WHAT YOU SHOULD DO:
Could you set down, word for word and in full, the following passage about Dix and his carol "What child is this?"

TEXT EXTRACT:
○ ○ ○ ○ ○

But in 1865, when he was 29 years old, Dix became unexpectedly, critically ill. He nearly died. Though he survived, he was left bedridden for several months and became severely depressed. Ultimately, however, he came through his near-death experience to be a completely changed man for the good. He experienced a spiritual awakening that inspired him to begin writing hymns.
Dozens of his compositions appeared in song books in the late 19th and early 20th centuries. Most of them have now fallen into disuse. His most enduring work was written on reading and reflecting on the story of the announcement of the birth of Jesus to the shepherds in Luke 2:8-20. It was authored in the year of his illness, though it was not published until 1871 in a collection entitled Christmas Carols Old and New. There it was paired with the Elizabethan tune “Greensleeves,” which had come to be associated with the Christmas season centuries before. Dix had originally title his work The Manger Throne, but it became better known by its opening line: “What child is this?”
Of course, that is a rhetorical question; we all know the answer is Jesus. But the sense is very much like the query of the disciples when Jesus rebuked the wind and the sea, calming a storm with only a word: Who then is this, that even the wind and the sea obey him? (Mark 4:41). They knew that only God had that power, and so the answer is implicit in the question. But it is almost too wonderfully incomprehensible to be believed, so that they cannot actually voice it.
The same thing is true of the song: who is this child, that even the angels greet him with songs of praise? The sense of awe is magnified in the second verse (which, like most of these, I imagine many of us have never paid very much attention to):
Why lies He in such mean estate,
Where ox and ass are feeding?
Good Christian, fear: for sinners here
The silent Word is pleading.

○ ○ ○ ○ ○

ENTRIES:
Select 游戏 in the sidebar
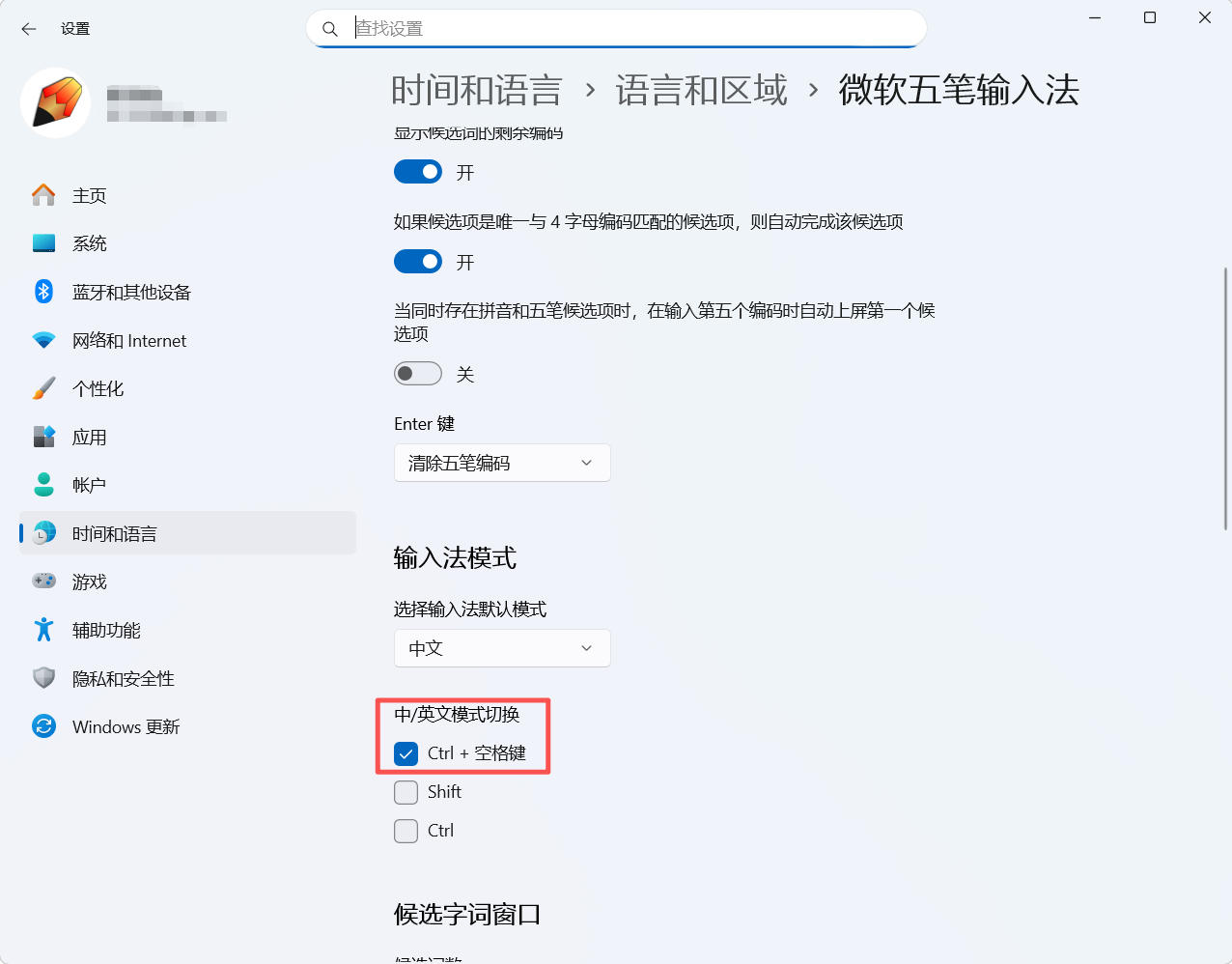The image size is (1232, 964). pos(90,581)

○ ○ ○ ○ ○

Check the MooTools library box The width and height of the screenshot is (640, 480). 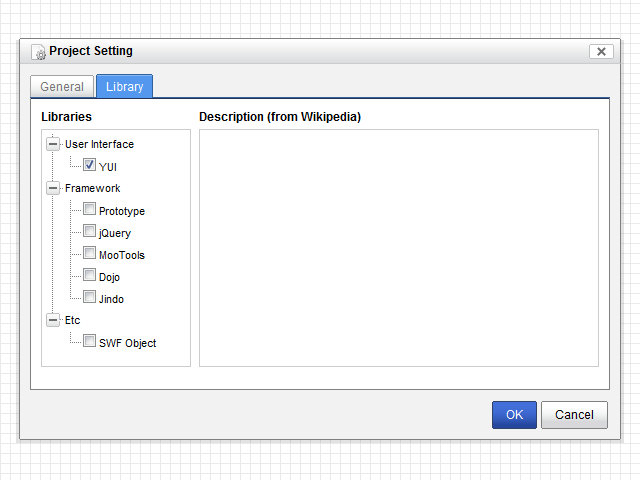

○ ○ ○ ○ ○

PROBLEM SOLUTION:
But in 1865, when he was 29 years old, Dix became unexpectedly, critically ill. He nearly died. Though he survived, he was left bedridden for several months and became severely depressed. Ultimately, however, he came through his near-death experience to be a completely changed man for the good. He experienced a spiritual awakening that inspired him to begin writing hymns.
Dozens of his compositions appeared in song books in the late 19th and early 20th centuries. Most of them have now fallen into disuse. His most enduring work was written on reading and reflecting on the story of the announcement of the birth of Jesus to the shepherds in Luke 2:8-20. It was authored in the year of his illness, though it was not published until 1871 in a collection entitled Christmas Carols Old and New. There it was paired with the Elizabethan tune “Greensleeves,” which had come to be associated with the Christmas season centuries before. Dix had originally title his work The Manger Throne, but it became better known by its opening line: “What child is this?”
Of course, that is a rhetorical question; we all know the answer is Jesus. But the sense is very much like the query of the disciples when Jesus rebuked the wind and the sea, calming a storm with only a word: Who then is this, that even the wind and the sea obey him? (Mark 4:41). They knew that only God had that power, and so the answer is implicit in the question. But it is almost too wonderfully incomprehensible to be believed, so that they cannot actually voice it.
The same thing is true of the song: who is this child, that even the angels greet him with songs of praise? The sense of awe is magnified in the second verse (which, like most of these, I imagine many of us have never paid very much attention to):
Why lies He in such mean estate,
Where ox and ass are feeding?
Good Christian, fear: for sinners here
The silent Word is pleading.